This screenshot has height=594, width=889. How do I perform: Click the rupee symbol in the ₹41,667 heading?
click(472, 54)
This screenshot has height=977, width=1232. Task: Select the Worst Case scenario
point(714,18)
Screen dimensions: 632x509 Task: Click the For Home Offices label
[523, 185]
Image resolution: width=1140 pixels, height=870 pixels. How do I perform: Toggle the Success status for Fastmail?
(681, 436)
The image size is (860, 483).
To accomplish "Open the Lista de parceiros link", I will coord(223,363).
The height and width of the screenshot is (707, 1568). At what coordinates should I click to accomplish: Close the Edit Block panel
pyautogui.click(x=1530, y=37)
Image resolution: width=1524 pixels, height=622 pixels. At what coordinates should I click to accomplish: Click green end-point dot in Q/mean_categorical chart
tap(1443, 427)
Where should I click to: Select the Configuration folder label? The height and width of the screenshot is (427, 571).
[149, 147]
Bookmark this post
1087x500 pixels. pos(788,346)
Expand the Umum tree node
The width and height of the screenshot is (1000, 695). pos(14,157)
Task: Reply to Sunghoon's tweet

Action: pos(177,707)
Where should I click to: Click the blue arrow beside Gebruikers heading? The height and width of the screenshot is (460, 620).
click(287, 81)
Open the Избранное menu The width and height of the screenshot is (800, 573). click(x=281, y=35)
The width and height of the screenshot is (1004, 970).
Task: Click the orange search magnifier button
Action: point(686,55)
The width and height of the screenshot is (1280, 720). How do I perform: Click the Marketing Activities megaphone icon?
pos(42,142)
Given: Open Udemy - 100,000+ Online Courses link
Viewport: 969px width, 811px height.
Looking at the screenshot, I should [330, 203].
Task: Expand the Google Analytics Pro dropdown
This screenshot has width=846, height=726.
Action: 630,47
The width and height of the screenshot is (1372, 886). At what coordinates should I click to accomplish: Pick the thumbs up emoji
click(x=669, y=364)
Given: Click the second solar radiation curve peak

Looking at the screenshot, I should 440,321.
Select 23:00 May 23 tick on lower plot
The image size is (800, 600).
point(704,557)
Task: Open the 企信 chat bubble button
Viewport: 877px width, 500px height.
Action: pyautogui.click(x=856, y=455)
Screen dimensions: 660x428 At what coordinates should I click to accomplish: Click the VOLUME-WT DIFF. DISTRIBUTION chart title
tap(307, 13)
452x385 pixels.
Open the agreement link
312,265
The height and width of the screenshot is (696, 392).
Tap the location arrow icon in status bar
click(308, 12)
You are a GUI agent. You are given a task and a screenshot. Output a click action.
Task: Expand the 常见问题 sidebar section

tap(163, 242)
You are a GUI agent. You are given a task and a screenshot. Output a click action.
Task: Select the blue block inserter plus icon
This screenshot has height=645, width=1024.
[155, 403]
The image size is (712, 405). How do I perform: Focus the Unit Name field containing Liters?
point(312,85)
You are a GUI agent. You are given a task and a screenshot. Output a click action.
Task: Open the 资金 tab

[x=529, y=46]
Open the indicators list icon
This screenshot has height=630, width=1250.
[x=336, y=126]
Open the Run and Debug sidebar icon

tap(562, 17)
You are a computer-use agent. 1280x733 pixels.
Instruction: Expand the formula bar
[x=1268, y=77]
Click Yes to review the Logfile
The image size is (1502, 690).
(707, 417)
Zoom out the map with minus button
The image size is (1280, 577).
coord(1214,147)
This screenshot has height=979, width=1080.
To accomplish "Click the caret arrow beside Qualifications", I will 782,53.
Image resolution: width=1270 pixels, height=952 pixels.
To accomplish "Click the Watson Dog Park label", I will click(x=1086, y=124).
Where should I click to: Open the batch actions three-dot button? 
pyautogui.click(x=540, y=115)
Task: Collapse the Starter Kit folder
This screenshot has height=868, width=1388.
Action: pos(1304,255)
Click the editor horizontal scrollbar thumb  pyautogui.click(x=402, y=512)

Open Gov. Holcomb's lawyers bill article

Task prompt — Word for word, transcribe the entire listing shown above.

Answer section —
This screenshot has height=594, width=889. How do I perform: Click the rupee symbol in the ₹41,667 heading?
click(472, 54)
This screenshot has height=977, width=1232. Task: Select the Worst Case scenario
point(714,18)
Screen dimensions: 632x509 Task: Click the For Home Offices label
[523, 185]
Image resolution: width=1140 pixels, height=870 pixels. How do I perform: Toggle the Success status for Fastmail?
(681, 436)
The image size is (860, 483).
To accomplish "Open the Lista de parceiros link", I will coord(223,363).
The height and width of the screenshot is (707, 1568). At what coordinates should I click to accomplish: Close the Edit Block panel
pyautogui.click(x=1530, y=37)
Image resolution: width=1524 pixels, height=622 pixels. At what coordinates should I click to accomplish: Click green end-point dot in Q/mean_categorical chart
tap(1443, 427)
Where should I click to: Select the Configuration folder label? The height and width of the screenshot is (427, 571).
[149, 147]
Bookmark this post
1087x500 pixels. pos(788,346)
Expand the Umum tree node
The width and height of the screenshot is (1000, 695). pos(14,157)
Task: Reply to Sunghoon's tweet

Action: pos(177,707)
Where should I click to: Click the blue arrow beside Gebruikers heading? The height and width of the screenshot is (460, 620).
click(287, 81)
Open the Избранное menu The width and height of the screenshot is (800, 573). click(x=281, y=35)
The width and height of the screenshot is (1004, 970).
Task: Click the orange search magnifier button
Action: point(686,55)
The width and height of the screenshot is (1280, 720). How do I perform: Click the Marketing Activities megaphone icon?
pos(42,142)
Given: Open Udemy - 100,000+ Online Courses link
Viewport: 969px width, 811px height.
Looking at the screenshot, I should [330, 203].
Task: Expand the Google Analytics Pro dropdown
This screenshot has width=846, height=726.
Action: 630,47
The width and height of the screenshot is (1372, 886). At what coordinates should I click to accomplish: Pick the thumbs up emoji
click(x=669, y=364)
Given: Click the second solar radiation curve peak

Looking at the screenshot, I should 440,321.
Select 23:00 May 23 tick on lower plot
The image size is (800, 600).
point(704,557)
Task: Open the 企信 chat bubble button
Viewport: 877px width, 500px height.
Action: pyautogui.click(x=856, y=455)
Screen dimensions: 660x428 At what coordinates should I click to accomplish: Click the VOLUME-WT DIFF. DISTRIBUTION chart title
tap(307, 13)
452x385 pixels.
Open the agreement link
312,265
The height and width of the screenshot is (696, 392).
Tap the location arrow icon in status bar
click(308, 12)
You are a GUI agent. You are given a task and a screenshot. Output a click action.
Task: Expand the 常见问题 sidebar section

tap(163, 242)
You are a GUI agent. You are given a task and a screenshot. Output a click action.
Task: Select the blue block inserter plus icon
This screenshot has height=645, width=1024.
[155, 403]
The image size is (712, 405). How do I perform: Focus the Unit Name field containing Liters?
point(312,85)
You are a GUI agent. You are given a task and a screenshot. Output a click action.
Task: Open the 资金 tab

[x=529, y=46]
Open the indicators list icon
This screenshot has height=630, width=1250.
[x=336, y=126]
Open the Run and Debug sidebar icon

tap(562, 17)
You are a computer-use agent. 1280x733 pixels.
Instruction: Expand the formula bar
[x=1268, y=77]
Click Yes to review the Logfile
The image size is (1502, 690).
(707, 417)
Zoom out the map with minus button
The image size is (1280, 577).
coord(1214,147)
This screenshot has height=979, width=1080.
To accomplish "Click the caret arrow beside Qualifications", I will 782,53.
Image resolution: width=1270 pixels, height=952 pixels.
To accomplish "Click the Watson Dog Park label", I will click(x=1086, y=124).
Where should I click to: Open the batch actions three-dot button? 
pyautogui.click(x=540, y=115)
Task: Collapse the Starter Kit folder
This screenshot has height=868, width=1388.
Action: pos(1304,255)
Click the editor horizontal scrollbar thumb  pyautogui.click(x=402, y=512)

Open Gov. Holcomb's lawyers bill article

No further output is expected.